> [INSTRUCTIONS FOR THE TASK]:
Reproduce the items below verbatim, starting at the first line and ending at the line that contains "Looking at the", both included. Omit the pictures from your copy.
━━━━
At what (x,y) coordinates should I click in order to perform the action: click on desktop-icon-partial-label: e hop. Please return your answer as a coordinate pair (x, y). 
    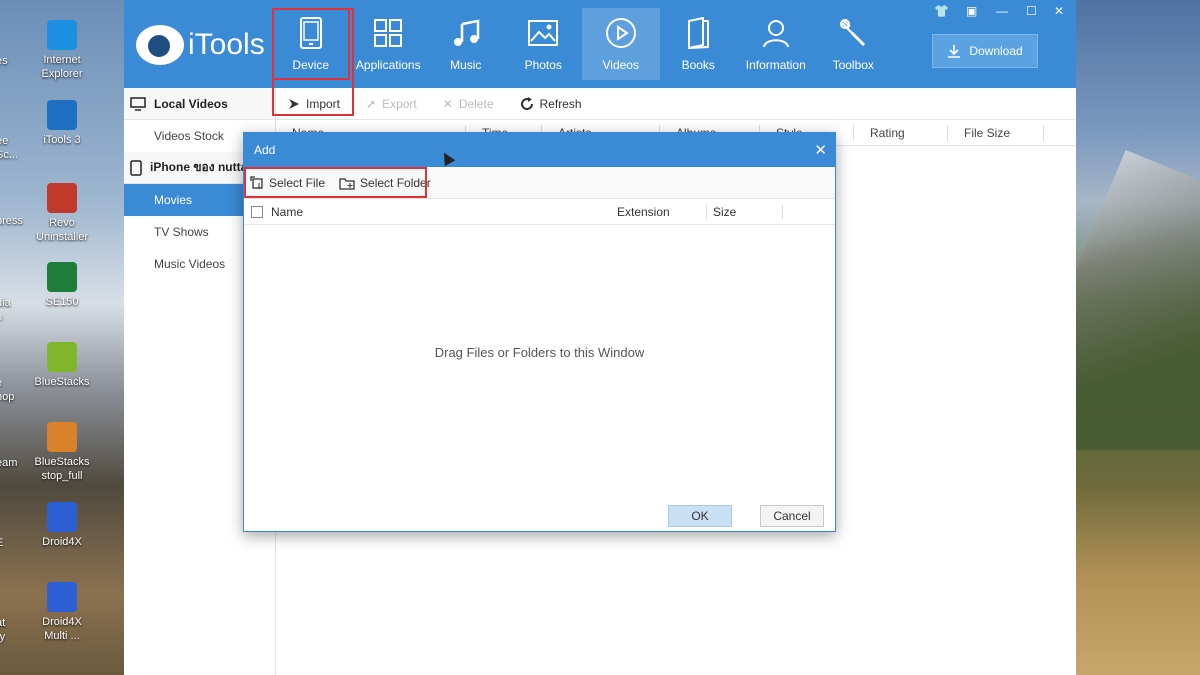
    Looking at the image, I should click on (8, 390).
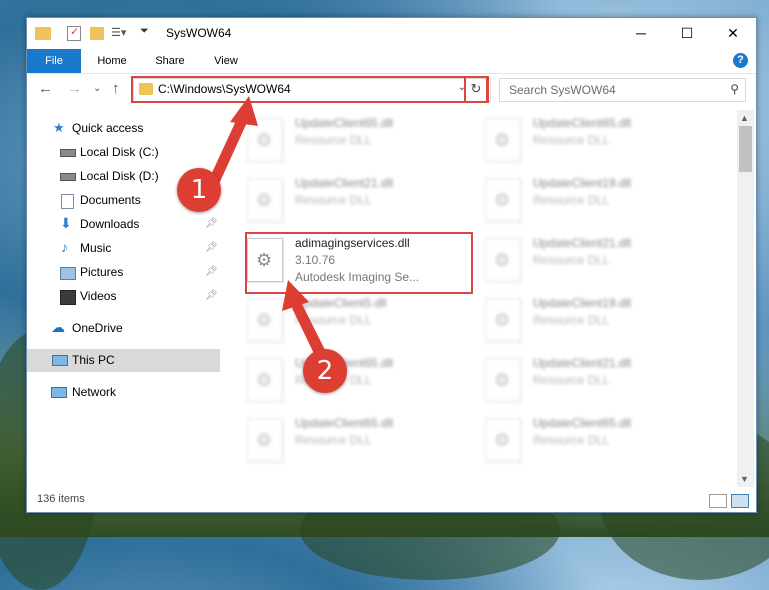 Image resolution: width=769 pixels, height=590 pixels. Describe the element at coordinates (59, 392) in the screenshot. I see `network-icon` at that location.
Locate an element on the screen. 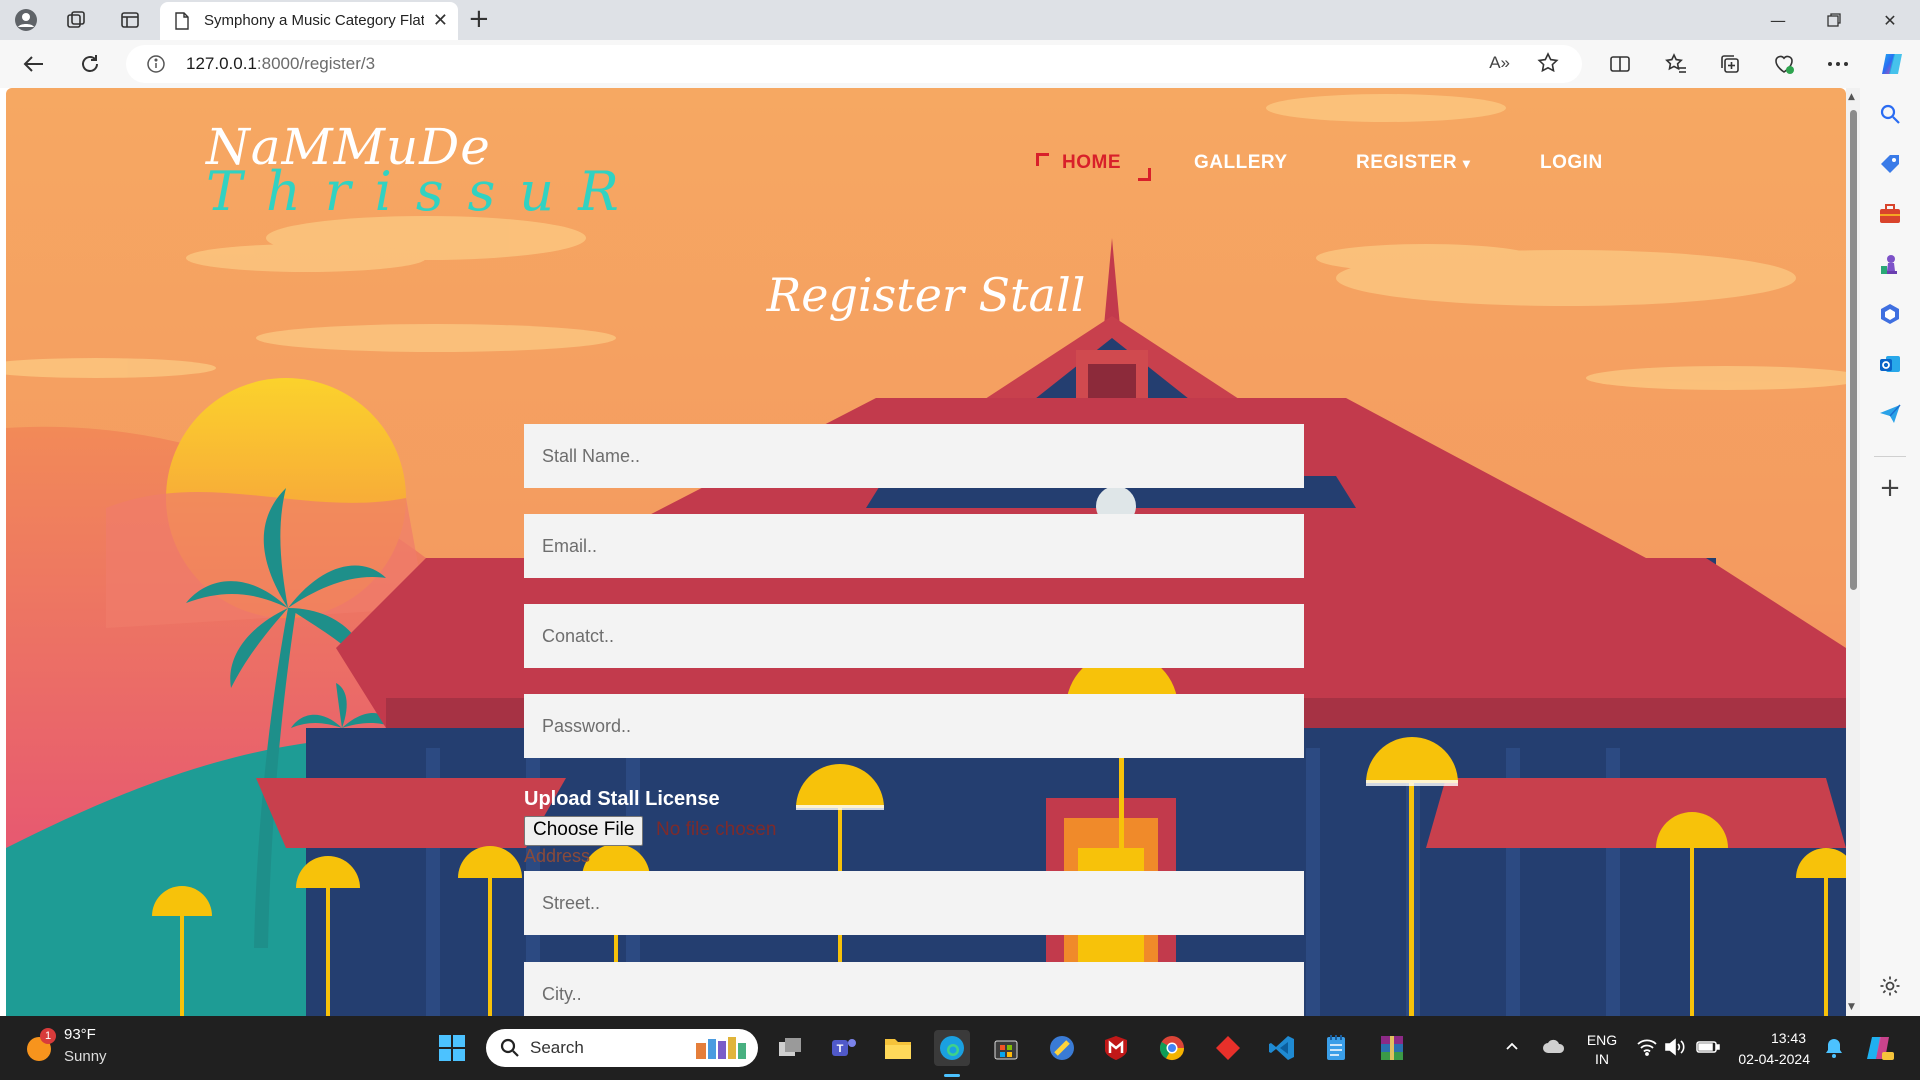 Image resolution: width=1920 pixels, height=1080 pixels. street-field is located at coordinates (914, 903).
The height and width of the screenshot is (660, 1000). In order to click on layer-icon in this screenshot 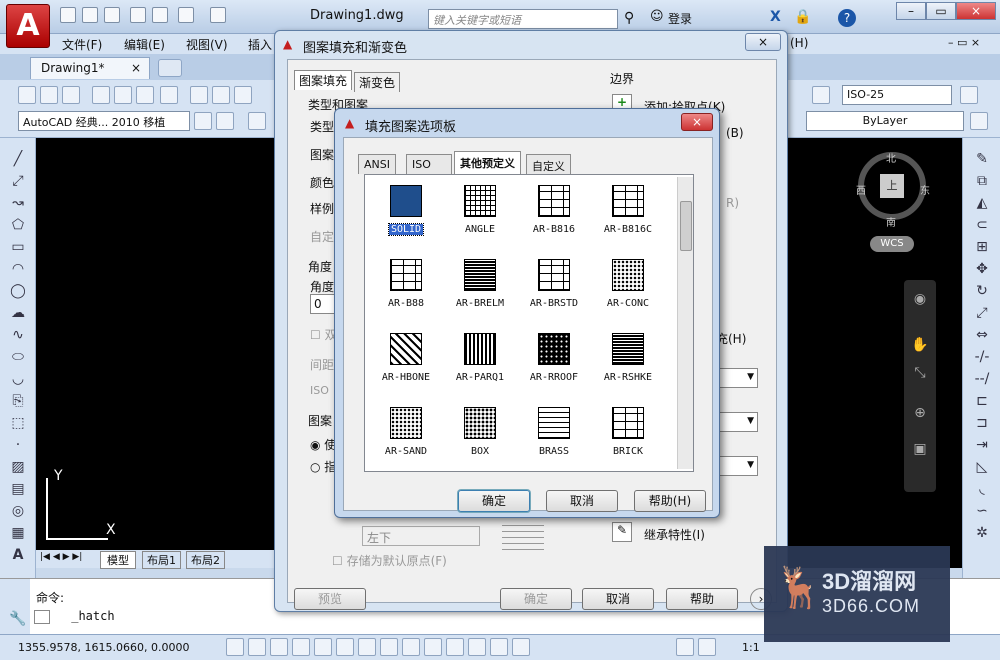, I will do `click(225, 121)`.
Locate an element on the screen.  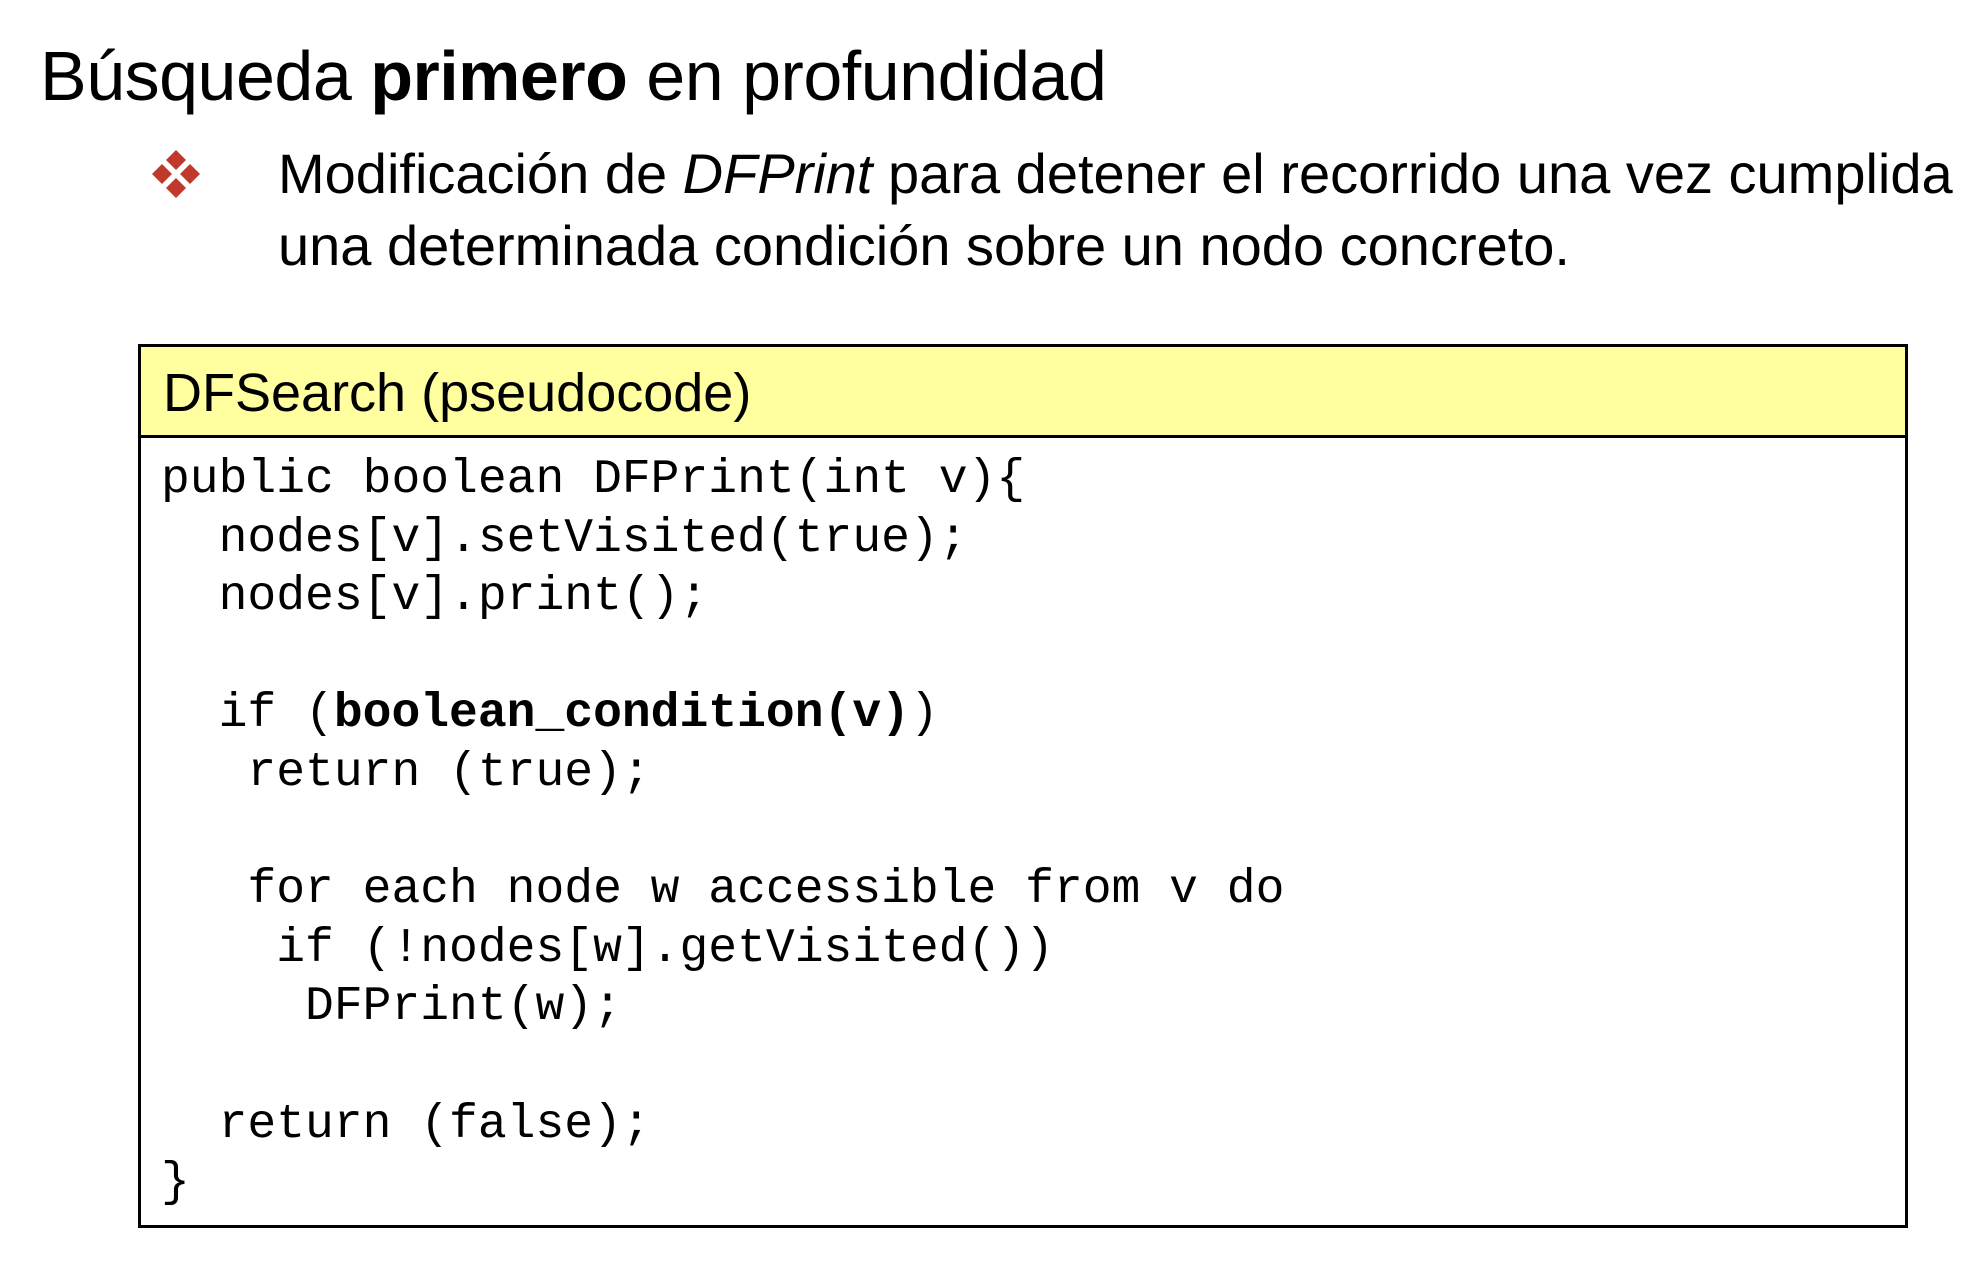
━━━━
> [ANSWER TO THIS TASK]:
At what (x,y) coordinates should I click in order to perform the action: click on desktop-icon-partial-label: e hop. Please return your answer as a coordinate pair (x, y). 
    Looking at the image, I should click on (8, 390).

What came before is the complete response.